How are property taxes calculated?

By: Contributors

The revenue from property taxes is used by local governments to pay for public services, including fire departments, law enforcement, roadwork and schools. Property taxes are collected on any non-governmental real estate properties, including houses and places of business. However, religious organizations are usually exempt from property taxes. Tax assessors are either elected or appointed; they're responsible for determining how much a specific property is worth. They even assess tax-exempt properties and vacant lots.

Property is divided into assessment units or assessment areas; the lines of these areas can be drawn to include an entire city, school district or county. Tax assessors determine the market value of every property in their assessment areas within the framework of their property tax assessments; property tax rates are based on these assessments. Normally, the tax assessor doesn't physically go property to property to figure out market values; instead, tax assessors compare the market values of similar properties based on property sale prices.

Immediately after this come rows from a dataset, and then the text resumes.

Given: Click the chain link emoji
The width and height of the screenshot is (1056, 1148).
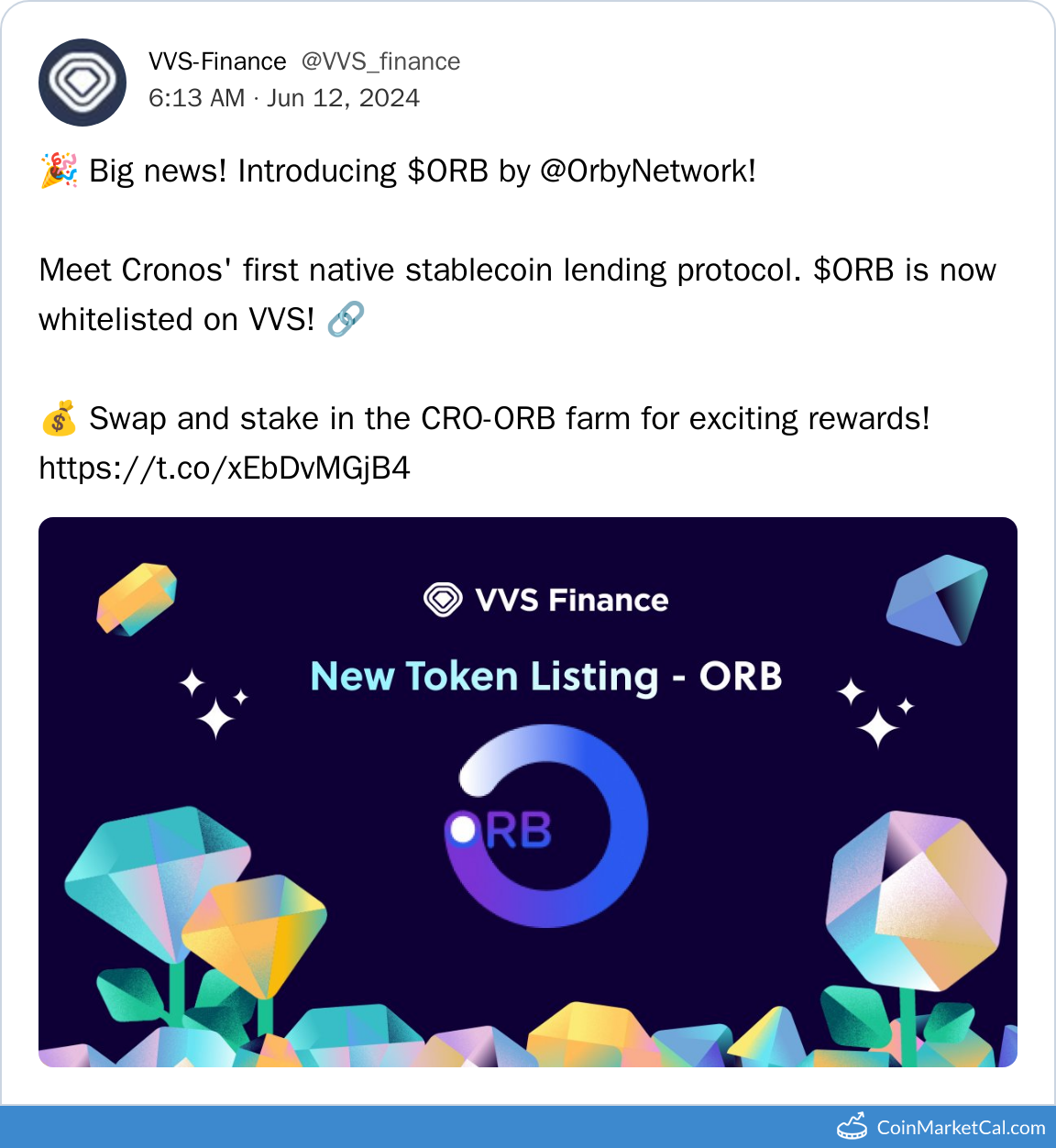Looking at the screenshot, I should click(x=346, y=319).
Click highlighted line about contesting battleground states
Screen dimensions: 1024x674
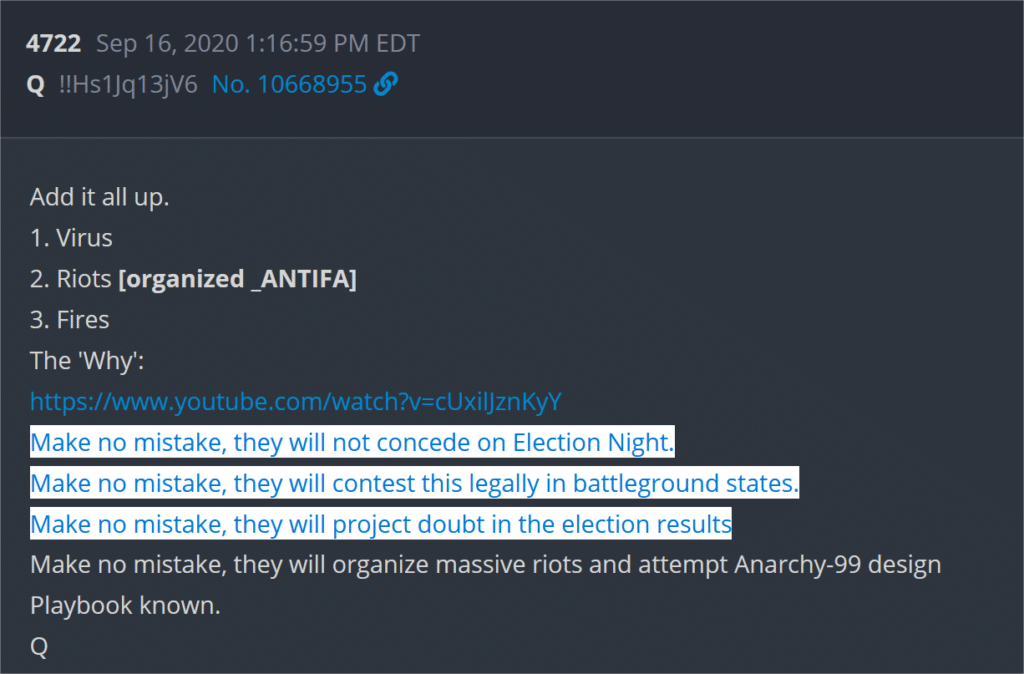tap(414, 483)
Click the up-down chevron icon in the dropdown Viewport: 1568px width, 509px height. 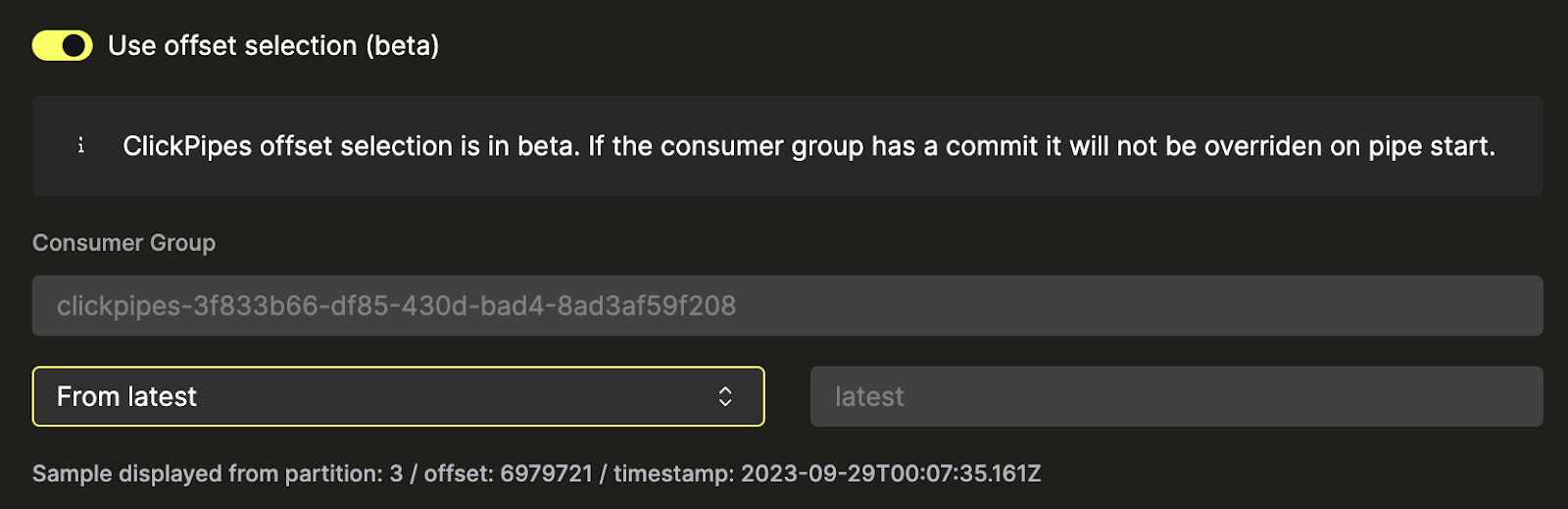[x=725, y=396]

While each local government in the U.S. has its own real estate property tax procedure, they usually set and adjust tax rates based on the income they need to meet their budgets. Some of the money comes from sales tax and state aid; the rest comes from property tax. The difference between the budget and the amount of expected revenue is called the tax levy. Since local governments have drastically different needs across the country, property tax rates can also vary greatly. Some governments are more concerned with filling a bunch of potholes, while others have to enlarge their police force in order to fight gang crimes. Still, property taxes don't usually fluctuate very much once they're set. However, the assessment rate is likely to change more often.